Cloud Cost-Unit Economics — A Modern Profitability Model
Transformative cloud initiatives have upended traditional financial oversight for budgeting and controlling IT spend. Traditional processes established around planning and purchasing capital equipment simply don’t apply in the cloud where infrastructure is deployed as code and resources are spun up and down based on demand.
Given the relentless pressure from the business to improve product/feature velocity, developers rapidly provisioned resources using cloud APIs that were outside of financial governance. That ease of deployment bypassed conventional checks and balances, reducing visibility and accountability for cloud spend.
Cloud FinOps and Cost-Unit Economics
As cloud governance matures within an organization, financial analysis also evolves to better comprehend new concepts, such as the shift to the cloud’s OpEx cost model, the complexity of elastic infrastructure and variable cloud vendor pricing.
The emerging discipline of Cloud FinOps (a clever combo of “financial” + “DevOps”) aims to maximize return on cloud investments, ensure data-driven decisions and improve accountability — all while increasing collaboration of business and technical teams.
The FinOps Foundation describes six guiding principles to establish a cloud cost optimization framework, and the concept of unit economics is a key component of each principle. Cloud cost-unit economics measures the marginal, or unit, cost specific to the development and delivery of cloud-based software. Subtracting this value from a marginal/revenue calculation yields a profit/loss number.
“By calculating the difference between marginal cost and marginal revenue, you can determine where your cloud operations break even and begin to generate a profit — an important concept in economics overall and one of the most effective ways to make data-driven business decisions regarding your cloud investment.” — Finops.org, “Introduction to Cloud Unit Economics”
So, what are the “units” in cost-unit economics? This will be specific to the business, but some common units of measurement might be:
- Cost per customer
- Cost per transaction
- Cost per subscription
Technical Plumbing: Resource Tagging
The first step in establishing a FinOps operating model is gathering information about cloud usage and costs. There is no shortage of data to collect, but gathering and parsing the sea of available data requires a methodical approach. A monthly enterprise cloud bill could have hundreds of thousands of line items.
This initial phase is also the best time to implement the necessary technical plumbing to map cloud resources back to the business units generating the cost. Accurate allocation and reporting are not straightforward tasks given the ephemeral nature of cloud resources. A manual process would be impossible.
Tagging — or labeling, the term is different depending on the cloud vendor — is a process of identifying resources and assets using a key-value pair. A tag is essentially metadata that links the cloud resource to the organization or business unit responsible for the deployment, which will be responsible for the life cycle of the resource, not just its initial deployment.
Tagging doesn’t just facilitate cost chargebacks. Properly tagged resources can also be automatically monitored, with alerts that notify stakeholders when infrastructure is deployed outside of governance policies established by the business.
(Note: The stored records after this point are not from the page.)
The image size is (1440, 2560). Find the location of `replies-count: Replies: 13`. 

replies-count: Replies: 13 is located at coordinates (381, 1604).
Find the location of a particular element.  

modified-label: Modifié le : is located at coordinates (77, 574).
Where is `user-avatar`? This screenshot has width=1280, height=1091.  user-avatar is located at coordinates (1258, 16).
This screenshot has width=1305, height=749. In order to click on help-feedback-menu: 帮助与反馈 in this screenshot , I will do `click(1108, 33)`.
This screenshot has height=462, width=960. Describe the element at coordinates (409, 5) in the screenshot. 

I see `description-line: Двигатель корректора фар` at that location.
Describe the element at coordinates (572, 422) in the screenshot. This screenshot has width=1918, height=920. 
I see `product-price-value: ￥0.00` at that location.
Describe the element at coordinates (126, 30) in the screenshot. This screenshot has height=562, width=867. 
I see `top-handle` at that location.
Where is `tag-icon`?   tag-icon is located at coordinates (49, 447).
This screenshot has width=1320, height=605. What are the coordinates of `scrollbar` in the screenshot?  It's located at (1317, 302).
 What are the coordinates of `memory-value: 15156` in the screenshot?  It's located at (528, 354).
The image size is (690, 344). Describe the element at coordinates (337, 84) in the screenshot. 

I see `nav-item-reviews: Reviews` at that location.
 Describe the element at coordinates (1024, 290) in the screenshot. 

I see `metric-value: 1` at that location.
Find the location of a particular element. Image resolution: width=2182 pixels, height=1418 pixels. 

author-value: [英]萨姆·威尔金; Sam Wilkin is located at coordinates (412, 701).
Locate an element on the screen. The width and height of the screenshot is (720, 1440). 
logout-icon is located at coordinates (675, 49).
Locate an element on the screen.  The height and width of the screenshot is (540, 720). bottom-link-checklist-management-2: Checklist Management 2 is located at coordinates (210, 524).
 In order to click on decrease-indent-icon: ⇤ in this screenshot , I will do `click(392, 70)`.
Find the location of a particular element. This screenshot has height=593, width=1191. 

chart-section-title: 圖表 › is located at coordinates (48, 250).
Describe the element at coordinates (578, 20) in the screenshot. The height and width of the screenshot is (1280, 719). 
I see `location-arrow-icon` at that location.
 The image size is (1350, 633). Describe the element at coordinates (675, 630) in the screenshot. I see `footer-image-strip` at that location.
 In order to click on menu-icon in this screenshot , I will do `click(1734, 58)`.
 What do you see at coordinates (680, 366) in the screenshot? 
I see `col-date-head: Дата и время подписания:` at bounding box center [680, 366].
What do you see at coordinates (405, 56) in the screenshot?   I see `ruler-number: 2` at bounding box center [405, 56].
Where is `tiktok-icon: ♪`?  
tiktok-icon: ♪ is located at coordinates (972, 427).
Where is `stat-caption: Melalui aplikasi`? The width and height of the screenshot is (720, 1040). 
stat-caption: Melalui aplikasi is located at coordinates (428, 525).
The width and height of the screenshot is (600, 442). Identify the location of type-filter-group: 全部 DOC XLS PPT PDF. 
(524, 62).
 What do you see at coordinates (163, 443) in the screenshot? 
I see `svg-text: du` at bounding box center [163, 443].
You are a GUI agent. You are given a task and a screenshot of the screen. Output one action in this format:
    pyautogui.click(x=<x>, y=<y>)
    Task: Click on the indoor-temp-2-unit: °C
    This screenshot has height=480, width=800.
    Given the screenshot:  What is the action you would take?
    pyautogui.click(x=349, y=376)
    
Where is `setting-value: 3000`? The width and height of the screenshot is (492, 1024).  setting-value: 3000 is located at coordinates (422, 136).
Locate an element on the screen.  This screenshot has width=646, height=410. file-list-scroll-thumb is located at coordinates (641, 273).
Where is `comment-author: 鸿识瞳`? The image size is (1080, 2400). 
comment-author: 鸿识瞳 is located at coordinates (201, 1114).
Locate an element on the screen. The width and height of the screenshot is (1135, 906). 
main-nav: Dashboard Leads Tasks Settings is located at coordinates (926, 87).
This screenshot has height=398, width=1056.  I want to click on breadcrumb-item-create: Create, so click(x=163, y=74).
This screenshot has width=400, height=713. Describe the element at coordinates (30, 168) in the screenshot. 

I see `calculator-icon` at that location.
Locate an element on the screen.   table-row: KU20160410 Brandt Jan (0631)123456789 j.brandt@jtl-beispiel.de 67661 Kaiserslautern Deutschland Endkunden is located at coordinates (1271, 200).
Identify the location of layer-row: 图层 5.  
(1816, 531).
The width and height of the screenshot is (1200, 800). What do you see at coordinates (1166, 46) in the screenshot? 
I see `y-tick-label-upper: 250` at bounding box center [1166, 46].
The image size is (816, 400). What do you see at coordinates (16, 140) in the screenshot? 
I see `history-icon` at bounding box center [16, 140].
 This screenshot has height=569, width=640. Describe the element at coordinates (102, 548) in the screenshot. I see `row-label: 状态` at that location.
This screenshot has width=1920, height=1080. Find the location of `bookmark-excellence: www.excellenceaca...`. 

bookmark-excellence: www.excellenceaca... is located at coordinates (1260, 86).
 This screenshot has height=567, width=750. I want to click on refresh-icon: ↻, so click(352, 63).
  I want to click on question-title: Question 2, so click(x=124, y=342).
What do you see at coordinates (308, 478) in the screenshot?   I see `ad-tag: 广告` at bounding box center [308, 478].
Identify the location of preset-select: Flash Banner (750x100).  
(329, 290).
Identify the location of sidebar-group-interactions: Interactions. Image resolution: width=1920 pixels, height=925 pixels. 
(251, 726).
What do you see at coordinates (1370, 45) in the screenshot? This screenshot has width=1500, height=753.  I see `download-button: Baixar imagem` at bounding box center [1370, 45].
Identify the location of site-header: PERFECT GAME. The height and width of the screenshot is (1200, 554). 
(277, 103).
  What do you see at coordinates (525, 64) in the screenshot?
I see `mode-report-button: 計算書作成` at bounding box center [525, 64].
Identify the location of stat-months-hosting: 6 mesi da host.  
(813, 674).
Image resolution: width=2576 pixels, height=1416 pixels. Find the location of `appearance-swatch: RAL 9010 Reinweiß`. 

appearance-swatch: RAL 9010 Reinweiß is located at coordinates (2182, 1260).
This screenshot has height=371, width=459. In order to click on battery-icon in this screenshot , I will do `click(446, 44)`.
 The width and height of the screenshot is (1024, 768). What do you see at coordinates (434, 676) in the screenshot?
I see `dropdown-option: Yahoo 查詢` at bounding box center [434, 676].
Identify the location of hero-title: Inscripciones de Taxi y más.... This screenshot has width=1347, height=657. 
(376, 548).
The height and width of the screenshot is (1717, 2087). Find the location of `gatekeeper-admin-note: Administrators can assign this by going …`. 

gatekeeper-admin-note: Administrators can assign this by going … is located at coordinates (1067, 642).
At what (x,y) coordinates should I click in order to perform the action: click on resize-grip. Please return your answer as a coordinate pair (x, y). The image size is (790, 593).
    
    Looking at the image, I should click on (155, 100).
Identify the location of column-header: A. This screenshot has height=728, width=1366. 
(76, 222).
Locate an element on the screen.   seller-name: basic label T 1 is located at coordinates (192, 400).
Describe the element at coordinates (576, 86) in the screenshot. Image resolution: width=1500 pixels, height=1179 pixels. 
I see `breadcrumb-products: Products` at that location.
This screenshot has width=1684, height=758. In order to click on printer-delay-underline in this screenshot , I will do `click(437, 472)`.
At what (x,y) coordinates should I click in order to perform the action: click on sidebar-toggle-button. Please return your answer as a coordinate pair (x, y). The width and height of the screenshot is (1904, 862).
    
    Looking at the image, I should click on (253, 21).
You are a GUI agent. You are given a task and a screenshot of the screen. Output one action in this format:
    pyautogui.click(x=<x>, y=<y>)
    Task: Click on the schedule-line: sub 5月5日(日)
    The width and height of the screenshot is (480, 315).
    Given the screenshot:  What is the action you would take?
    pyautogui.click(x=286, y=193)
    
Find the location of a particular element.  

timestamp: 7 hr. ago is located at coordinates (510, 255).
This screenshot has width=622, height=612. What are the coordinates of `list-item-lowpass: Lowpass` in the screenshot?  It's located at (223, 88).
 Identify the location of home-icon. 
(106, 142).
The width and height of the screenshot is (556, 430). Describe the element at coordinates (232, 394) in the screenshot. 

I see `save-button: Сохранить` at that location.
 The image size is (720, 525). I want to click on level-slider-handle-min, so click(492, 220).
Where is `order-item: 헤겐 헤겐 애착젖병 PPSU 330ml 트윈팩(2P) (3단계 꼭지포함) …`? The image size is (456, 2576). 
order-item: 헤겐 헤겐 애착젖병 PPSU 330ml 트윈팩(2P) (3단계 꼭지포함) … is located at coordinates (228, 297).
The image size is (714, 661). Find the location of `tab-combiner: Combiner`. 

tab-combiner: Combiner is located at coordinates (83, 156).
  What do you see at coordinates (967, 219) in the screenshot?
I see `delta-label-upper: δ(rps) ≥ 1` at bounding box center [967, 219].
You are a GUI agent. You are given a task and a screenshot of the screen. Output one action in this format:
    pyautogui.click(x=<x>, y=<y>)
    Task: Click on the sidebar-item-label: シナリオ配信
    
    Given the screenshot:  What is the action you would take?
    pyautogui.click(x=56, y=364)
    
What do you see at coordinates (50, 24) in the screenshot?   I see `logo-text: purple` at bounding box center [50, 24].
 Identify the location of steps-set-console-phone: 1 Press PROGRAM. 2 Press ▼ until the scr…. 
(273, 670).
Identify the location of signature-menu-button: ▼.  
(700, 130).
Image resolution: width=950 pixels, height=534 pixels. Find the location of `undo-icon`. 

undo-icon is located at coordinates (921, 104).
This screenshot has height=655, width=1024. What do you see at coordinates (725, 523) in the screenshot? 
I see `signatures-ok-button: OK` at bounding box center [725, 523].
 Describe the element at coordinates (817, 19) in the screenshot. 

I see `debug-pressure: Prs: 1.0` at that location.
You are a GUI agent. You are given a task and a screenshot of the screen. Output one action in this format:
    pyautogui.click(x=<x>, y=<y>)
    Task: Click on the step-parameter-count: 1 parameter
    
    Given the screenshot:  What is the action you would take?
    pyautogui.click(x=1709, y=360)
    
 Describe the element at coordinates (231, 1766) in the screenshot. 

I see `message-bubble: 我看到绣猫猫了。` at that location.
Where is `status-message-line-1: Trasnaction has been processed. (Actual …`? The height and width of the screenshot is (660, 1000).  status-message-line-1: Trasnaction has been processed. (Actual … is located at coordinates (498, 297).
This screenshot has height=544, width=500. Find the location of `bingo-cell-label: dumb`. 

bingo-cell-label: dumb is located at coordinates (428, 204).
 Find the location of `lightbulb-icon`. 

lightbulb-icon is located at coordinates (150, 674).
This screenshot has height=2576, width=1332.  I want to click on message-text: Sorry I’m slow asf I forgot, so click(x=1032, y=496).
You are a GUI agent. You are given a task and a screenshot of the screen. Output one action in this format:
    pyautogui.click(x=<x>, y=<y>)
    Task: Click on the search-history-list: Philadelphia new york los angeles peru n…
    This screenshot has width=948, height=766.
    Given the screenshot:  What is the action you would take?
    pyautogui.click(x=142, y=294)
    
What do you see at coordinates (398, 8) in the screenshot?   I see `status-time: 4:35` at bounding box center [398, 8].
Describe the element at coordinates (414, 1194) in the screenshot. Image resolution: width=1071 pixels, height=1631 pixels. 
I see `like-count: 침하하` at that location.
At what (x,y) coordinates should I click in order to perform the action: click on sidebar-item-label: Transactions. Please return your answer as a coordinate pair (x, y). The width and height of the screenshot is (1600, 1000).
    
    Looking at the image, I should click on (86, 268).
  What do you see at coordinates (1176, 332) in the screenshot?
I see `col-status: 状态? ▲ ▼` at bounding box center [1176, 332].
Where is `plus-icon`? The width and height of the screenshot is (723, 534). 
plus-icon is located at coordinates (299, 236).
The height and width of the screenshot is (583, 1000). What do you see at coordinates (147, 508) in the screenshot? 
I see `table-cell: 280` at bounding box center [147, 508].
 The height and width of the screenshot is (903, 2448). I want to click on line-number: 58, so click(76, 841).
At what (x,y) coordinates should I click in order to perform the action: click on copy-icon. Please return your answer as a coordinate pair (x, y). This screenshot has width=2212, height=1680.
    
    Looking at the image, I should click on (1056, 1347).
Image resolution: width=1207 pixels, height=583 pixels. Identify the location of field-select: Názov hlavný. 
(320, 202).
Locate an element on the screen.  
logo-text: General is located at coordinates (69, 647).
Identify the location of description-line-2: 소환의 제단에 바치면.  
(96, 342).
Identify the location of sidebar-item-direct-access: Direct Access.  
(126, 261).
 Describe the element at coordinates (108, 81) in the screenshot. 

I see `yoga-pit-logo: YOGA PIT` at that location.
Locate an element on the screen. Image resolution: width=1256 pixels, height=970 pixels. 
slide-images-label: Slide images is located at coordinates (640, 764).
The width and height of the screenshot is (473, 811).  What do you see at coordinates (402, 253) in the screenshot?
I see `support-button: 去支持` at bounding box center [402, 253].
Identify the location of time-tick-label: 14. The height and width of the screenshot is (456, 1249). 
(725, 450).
Point-in-Time Unit Cost Calculation
Segregating cloud accounts by each business unit allows you to tag all resources, making it easier to understand and track resources when they are provisioned. Let’s assume you have attributed each of your cloud accounts to a specific product ID, and your target unit of measurement is cost per customer. Now you are ready to produce a straightforward point-in-time calculation for unit costs that will look like this:
total monthly cloud costs per product ID/number of customers for that product ID = average cost per customer
A one-time cost calculation like this is a great place to start but doesn’t provide much opportunity to model your business over time, such as how cost per customer might change as your business grows. Also, an application built on a cloud native microservices architecture will have a complex web of service interactions and shared services to identify and track in real time.
Fortunately, we have tools available to uncover the necessary data and context to support a more sophisticated analytics model. Interestingly, cost information from the cloud vendor is presented as time series data, and the applications running on cloud resources can be set up to also track observability data in a time series. Adding time series data that correlates cloud costs to your unit of measurement allows you to better understand how the unit drives costs and create models to predict.
Uncovering Time-Series Cost Data at the Application Level
As described in this white paper, Dan Bode, senior director of Cloud Advisory at UST, explains:
“Metrics and distributed tracing are two types of observability data published from a running application to an external data source as time series data. Because metrics, trace and cloud cost data are time series and allow arbitrary labels to be set (like ProductId), observability data can be joined with cost data to provide additional context.”
He advises that if you have not implemented central observability in your organization yet, you might find it easier than you think with tools like Istio and eBPF. The observability data, paired with time series cloud cost data, form the foundation for a cloud cost-unit economics analysis that identifies how costs change with customer volume.
A Modern Take on Calculating Business Profitability
If we believe that every company is a software company, then businesses need a fresh take on calculating profitability. Cloud cost-unit economics provides the view of profit maximization that sheds light on the cloud’s role in your company’s financial performance and provides the financial model required to predict future profitability.